If you are deploying this image in a RAM-constrained environment, there are a few things you can do to slim down the image.

On a Raspberry Pi 4 (arm64) with version v0.3.10, this was able to reduce idle memory consumption from >1GB to ~200MB (as observed with docker container stats).

TLDR

Set the following environment variables (or the respective UI settings for an existing deployment): RAG_EMBEDDING_ENGINE: ollama, AUDIO_STT_ENGINE: openai.

Longer explanation

Much of the memory consumption is due to loaded ML models. Even if you are using an external language model (OpenAI or unbundled ollama), many models may be loaded for additional purposes.
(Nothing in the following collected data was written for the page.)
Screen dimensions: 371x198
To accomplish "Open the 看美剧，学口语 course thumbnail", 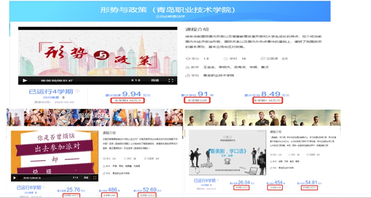I will click(x=227, y=152).
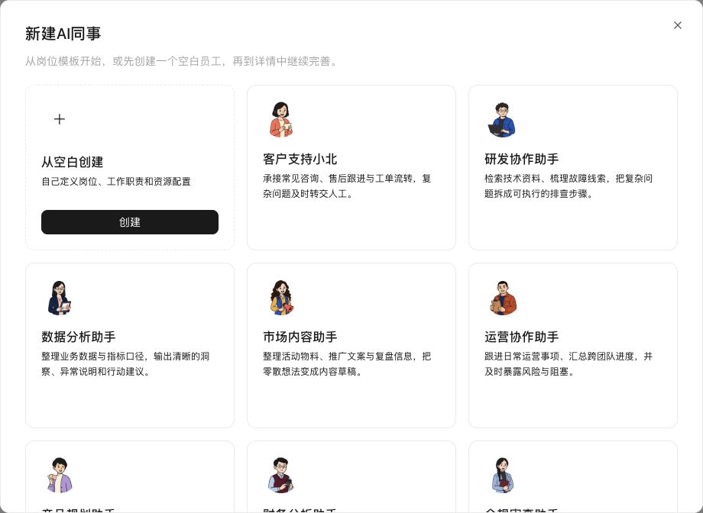The width and height of the screenshot is (703, 513).
Task: Select the 从空白创建 heading
Action: pos(72,162)
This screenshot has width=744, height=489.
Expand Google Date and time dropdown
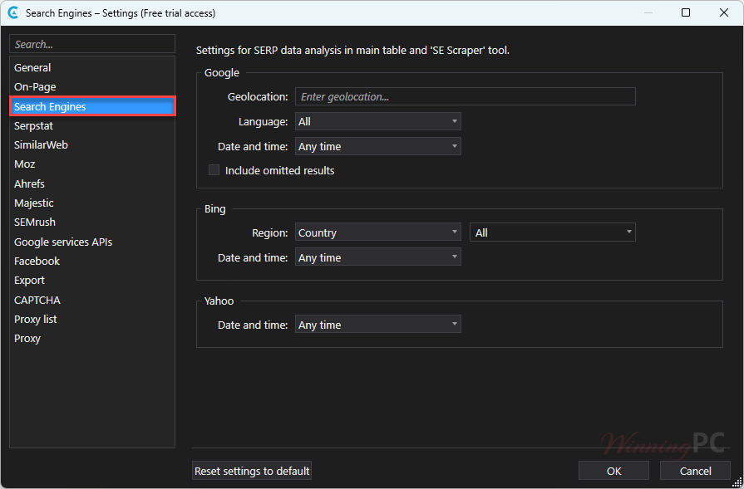point(377,147)
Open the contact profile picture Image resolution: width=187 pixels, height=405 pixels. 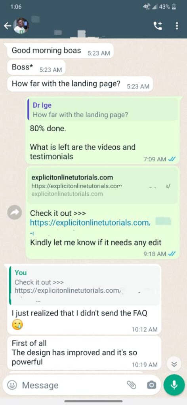coord(21,26)
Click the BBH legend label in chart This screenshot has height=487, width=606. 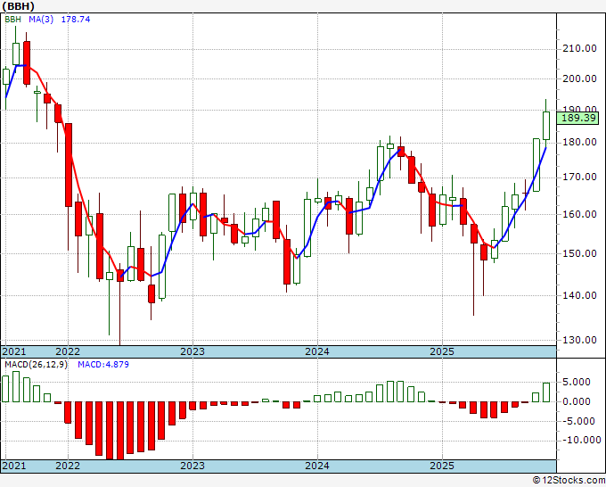(x=12, y=19)
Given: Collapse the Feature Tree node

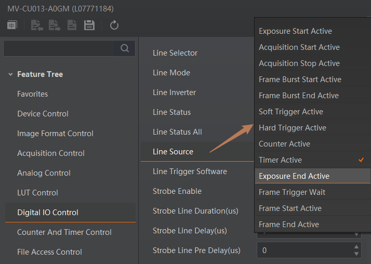Looking at the screenshot, I should click(x=10, y=74).
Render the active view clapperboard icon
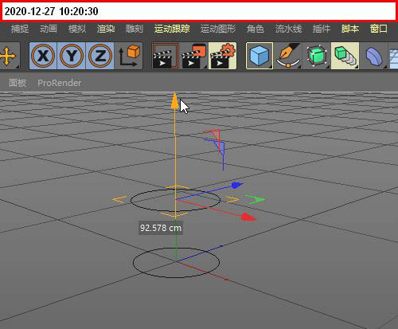 click(x=166, y=56)
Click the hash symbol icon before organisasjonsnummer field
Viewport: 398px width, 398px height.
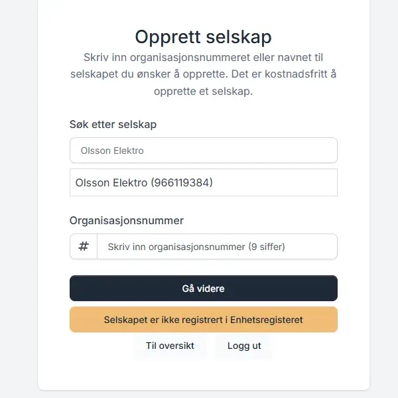84,247
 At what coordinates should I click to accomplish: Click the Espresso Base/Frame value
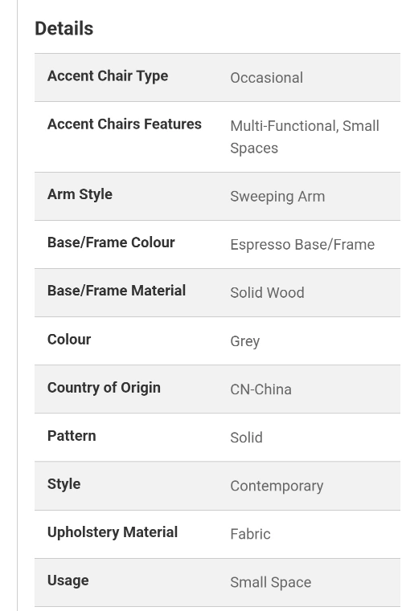[302, 245]
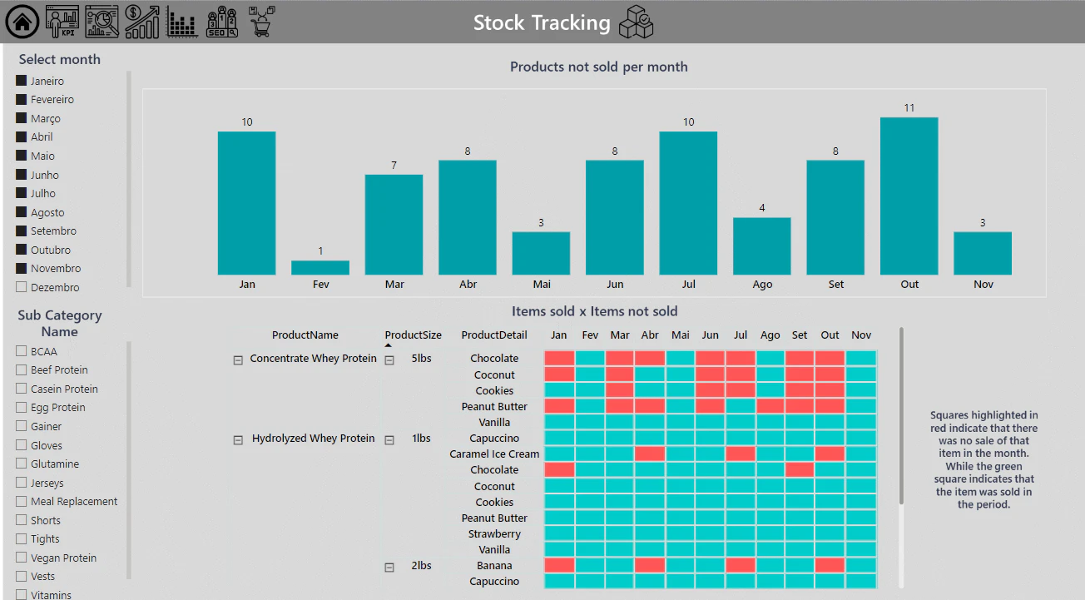Click the stock boxes icon beside title
The width and height of the screenshot is (1085, 600).
(637, 22)
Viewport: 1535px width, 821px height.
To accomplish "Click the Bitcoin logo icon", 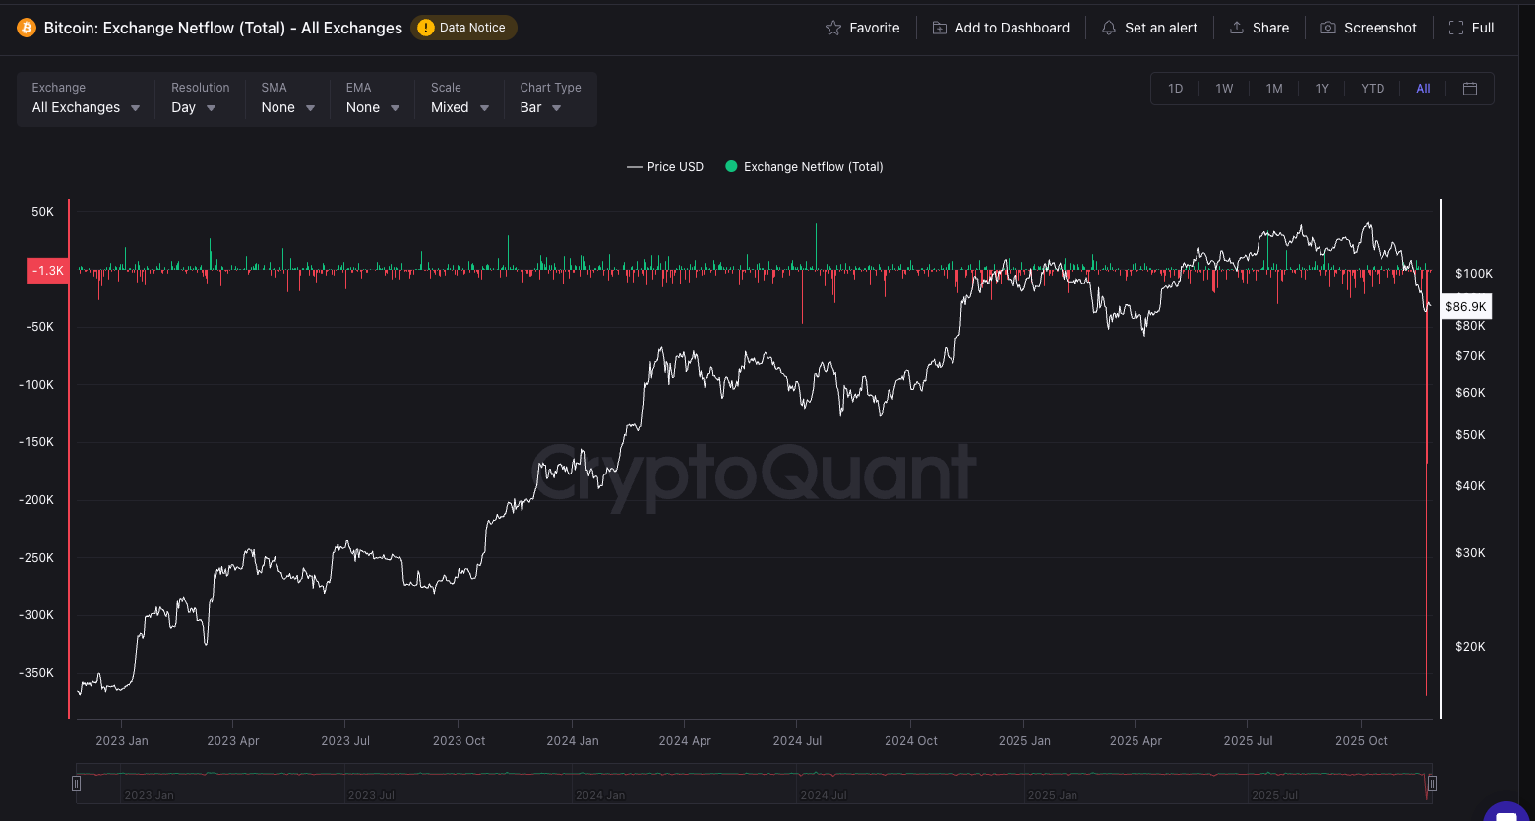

As of v0.3.10 this includes:

  • Speech-to-text (whisper by default)
  • RAG embedding engine (defaults to local SentenceTransformers model)
  • Image generation engine (disabled by default)

The first 2 are enabled and set to local models by default. You can change the models in the admin panel (RAG: Documents category, set it to Ollama or OpenAI, Speech-to-text: Audio section, work with OpenAI or WebAPI). If you are deploying a fresh Docker image, you can also set them with the following environment variables: RAG_EMBEDDING_ENGINE: ollama, AUDIO_STT_ENGINE: openai. Note that these environment variables have no effect if a config.json already exists.